§ Job
Could you write out the rows again, starting with the line that holds "Given: Select the" and running through the end of the rows (both ends included), with "Extensions view" replaced by "Explorer view" and everything else unchanged? Give only those rows, and leave the pictures out.

§ Record extracts
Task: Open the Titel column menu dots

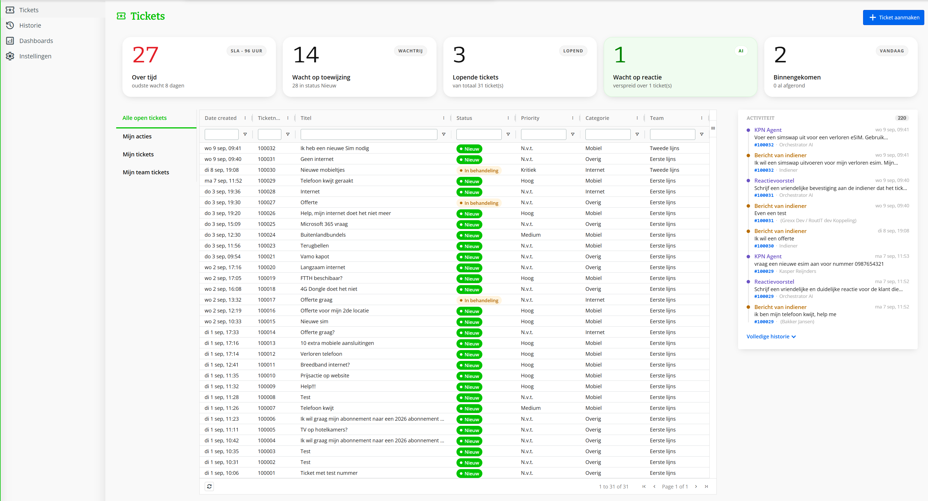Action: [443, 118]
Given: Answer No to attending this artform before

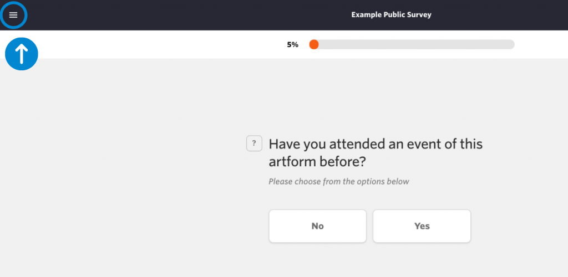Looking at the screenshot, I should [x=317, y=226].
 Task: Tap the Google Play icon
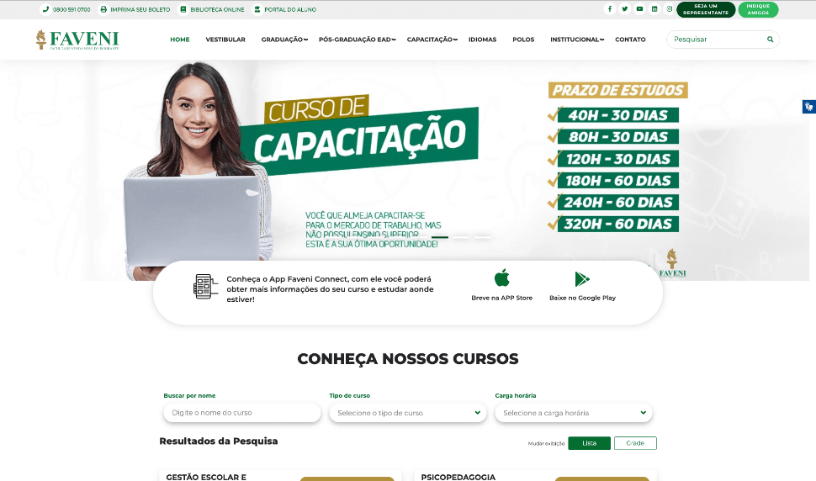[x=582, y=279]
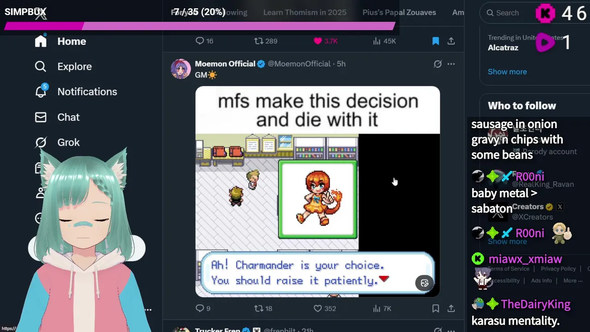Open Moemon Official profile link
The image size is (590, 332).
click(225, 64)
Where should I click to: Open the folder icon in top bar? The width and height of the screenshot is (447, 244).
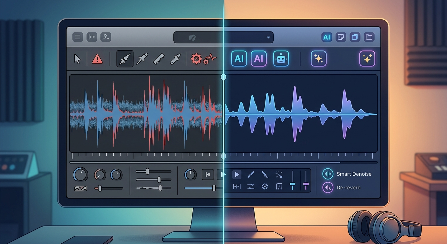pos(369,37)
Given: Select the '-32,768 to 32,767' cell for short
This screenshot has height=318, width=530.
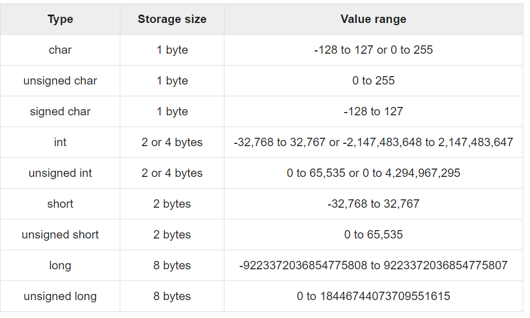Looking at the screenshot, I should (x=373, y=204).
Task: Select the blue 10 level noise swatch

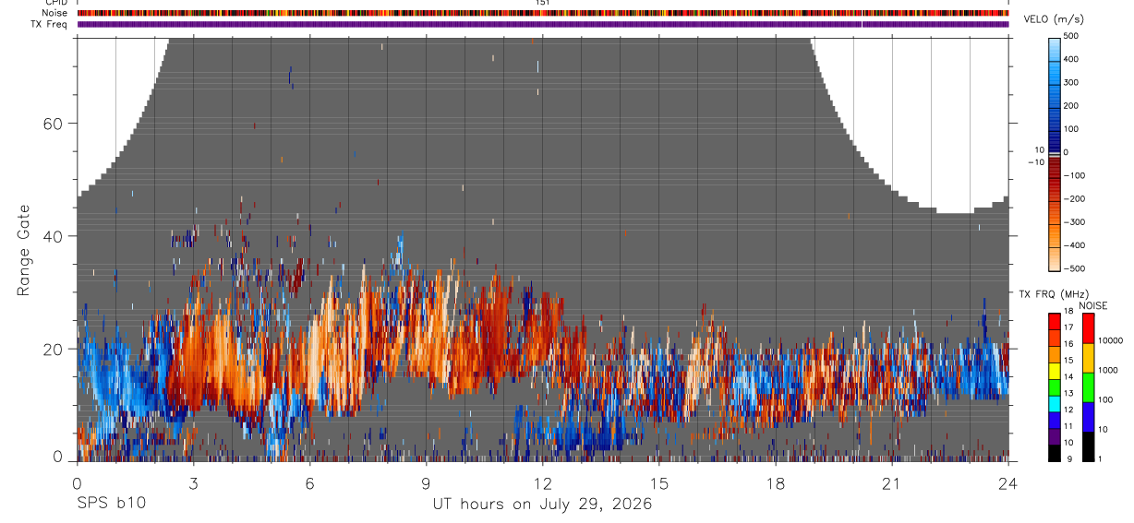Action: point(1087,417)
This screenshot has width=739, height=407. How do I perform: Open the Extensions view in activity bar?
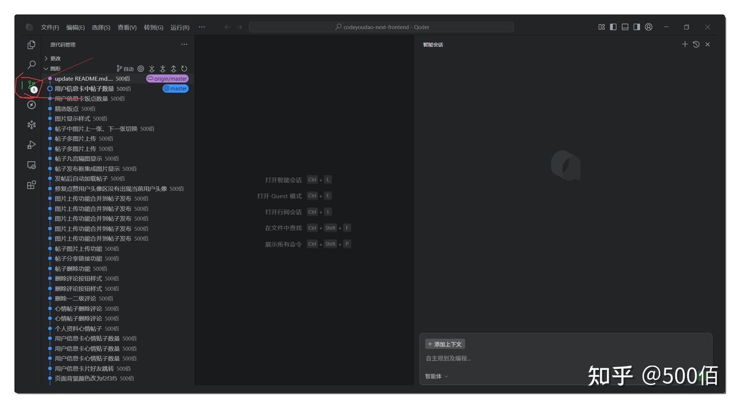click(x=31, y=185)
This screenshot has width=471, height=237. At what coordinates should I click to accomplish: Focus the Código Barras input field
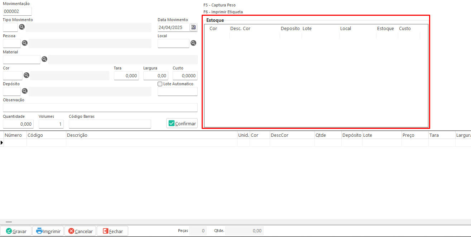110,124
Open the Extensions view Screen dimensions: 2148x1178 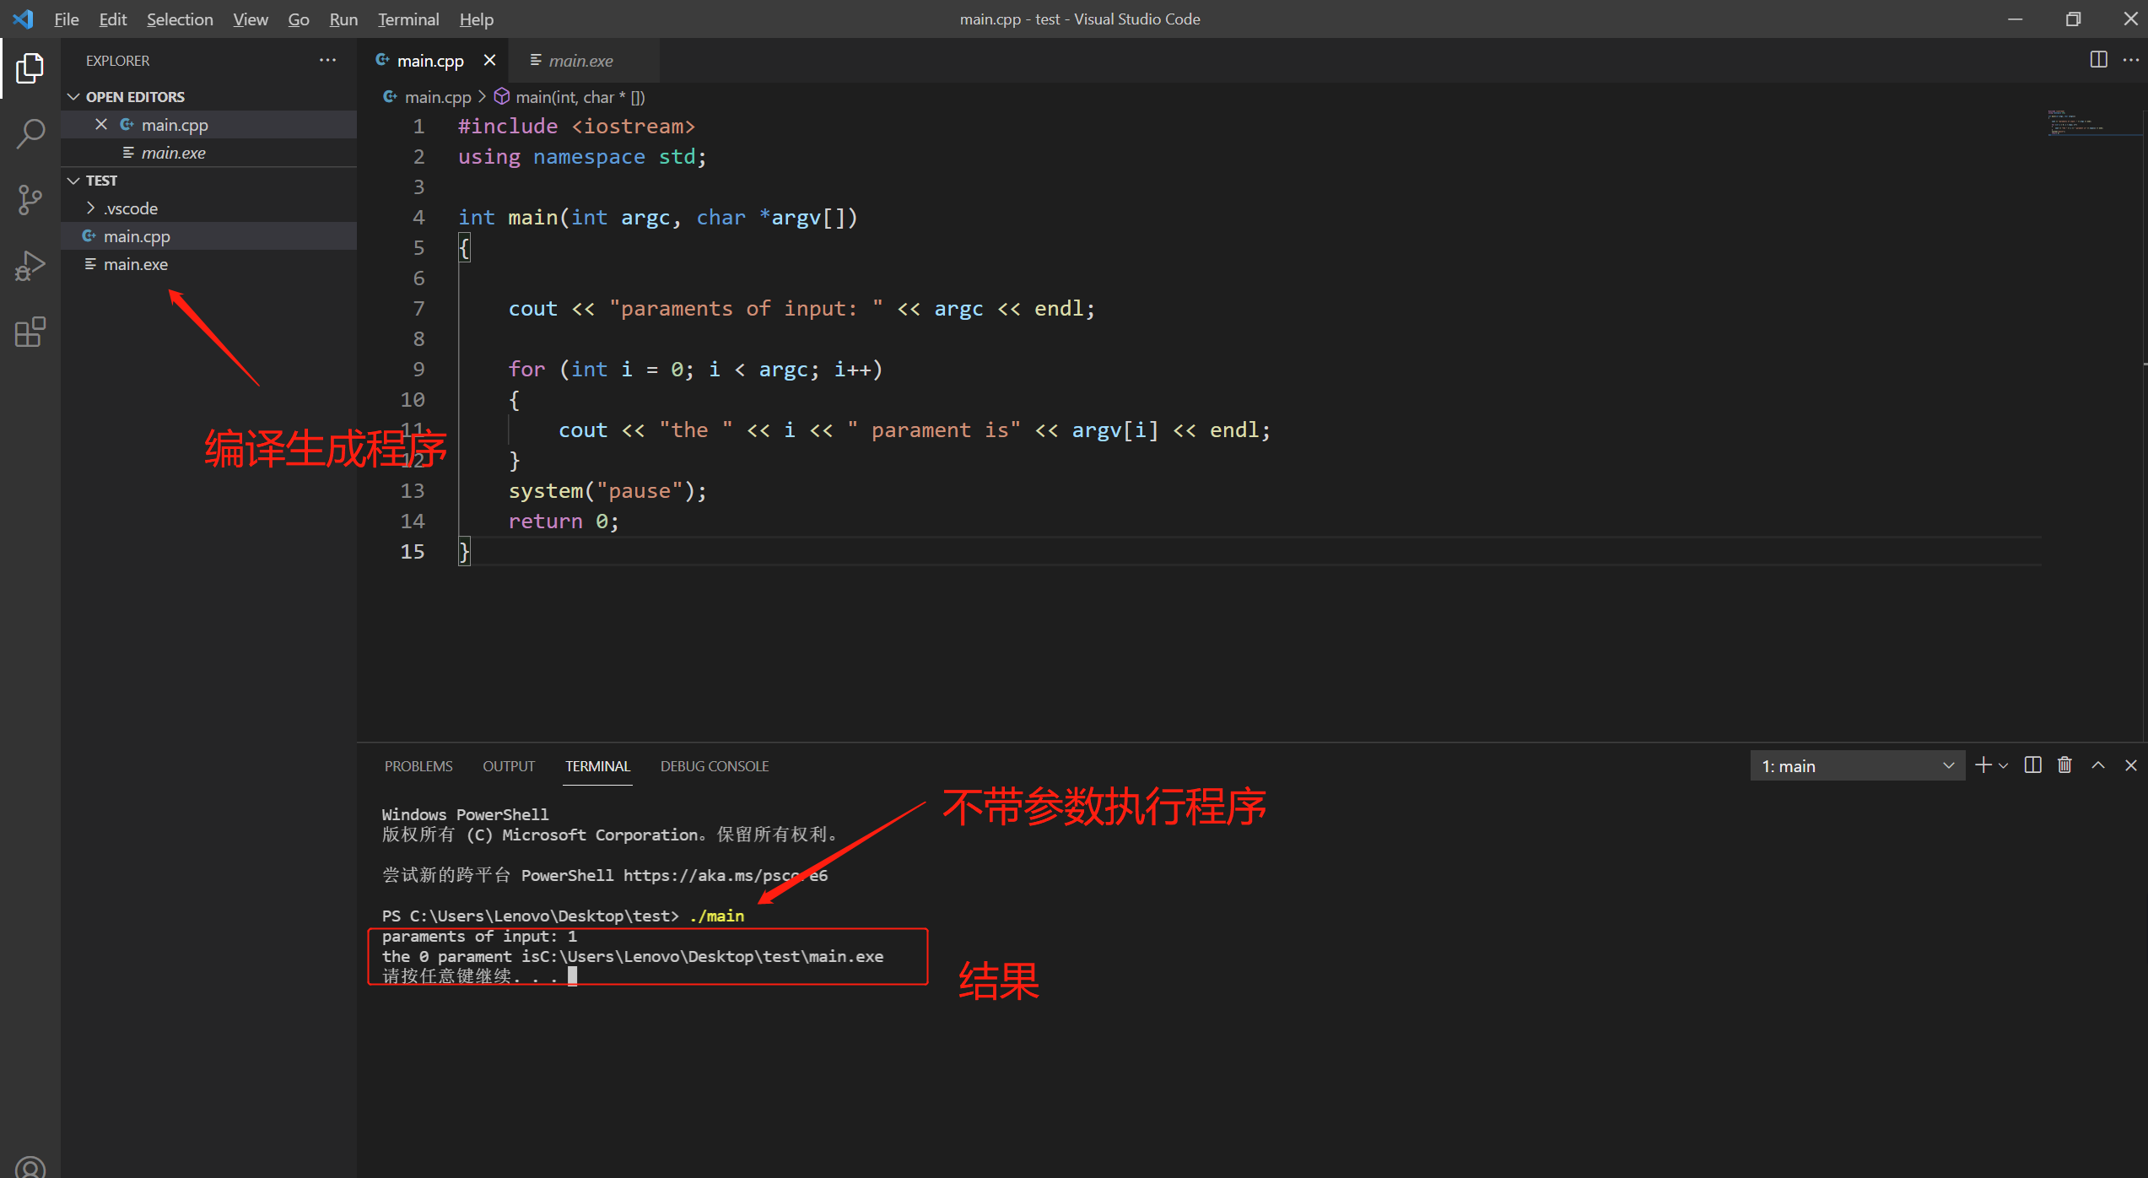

§ Task answer
Given: Select the '-32,768 to 32,767' cell for short
This screenshot has height=318, width=530.
Looking at the screenshot, I should (x=373, y=204).
Task: Select the blue 10 level noise swatch

Action: point(1087,417)
This screenshot has width=739, height=407. How do I perform: Open the Explorer view in activity bar?
click(x=31, y=185)
This screenshot has width=471, height=237. At what coordinates should I click to accomplish: Focus the Código Barras input field
110,124
Open the Explorer view Screen dimensions: 2148x1178 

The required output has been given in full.